Mayor Muriel Bowser did not hold back her thoughts on the D.C. Council’s congestion report more than four years after its completion.

The study, released on Tuesday, examined the District’s transportation system with a focus on “access, affordability, and convenience for residents, workers, and visitors.” It was commissioned in 2019 and completed in 2021.

One of the main scenarios laid out in the report would charge drivers entering the District $10 between 6 a.m. and 10 a.m. on weekdays. Weekends would cost $5 from 8 a.m. to 8 p.m. Under this plan, the city could see up to $345 million in revenue per year.

However, Bowser described the plan in a letter to Council Chairman Phil Mendelson as a “congestion pricing tax scheme.”

“The study was completed in 2021 and, upon our review of it, we found it to fall short on many measurements,” she wrote.

One of the issues Bowser pointed to is that the nearly 100-page report used traffic data from before the COVID-19 pandemic.

The report came on the heels of congestion pricing being approved for New York City by the state legislature. Commuters who drive into New York City between 5 a.m. and 9 p.m. are charged $9.

With New York City’s bigger population and D.C.’s “building height limits,” Bowser wrote, “Downtown D.C. is an invaluable part of Washington’s identity and economic vibrancy, but it is not Midtown Manhattan.”

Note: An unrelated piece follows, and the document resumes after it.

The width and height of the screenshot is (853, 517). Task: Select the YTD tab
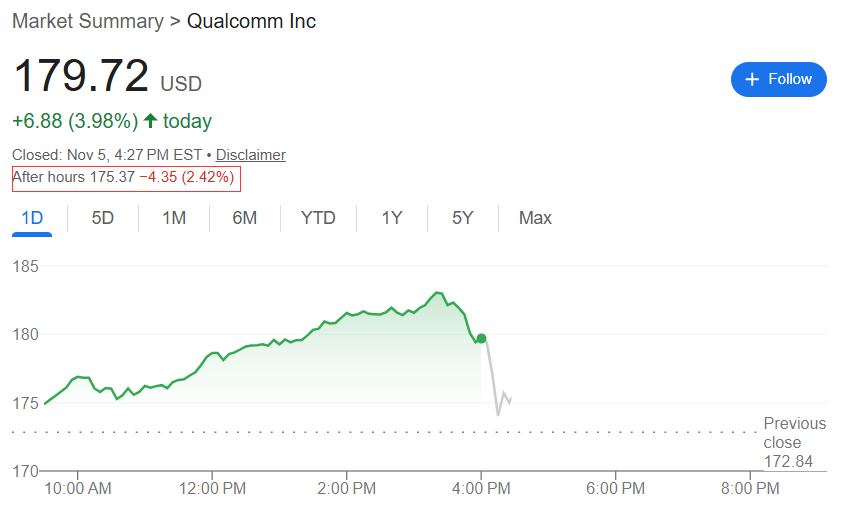coord(318,218)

In the letter, Bowser criticized the report’s “deeply flawed foundational assumptions,” including the abundance of workers that commute daily into D.C. to work in person and the potential for harm on retail businesses downtown.

Bowser wrote about the issues the city has had with empty offices since the pandemic, which has led to less foot traffic for local retail businesses.

While Bowser did sign off on the release of the report, she said that she did not want that to be “interpreted as our support for either the study itself or the concept of a congestion tax.”

“It should be obvious that charging $10 to come to Downtown D.C. is a bad idea. By releasing this report, I hope Council will move on to more serious conversations about how we can strengthen, not weaken, the District’s downtown core,” she wrote.

The report will head to the D.C. Council for its next steps.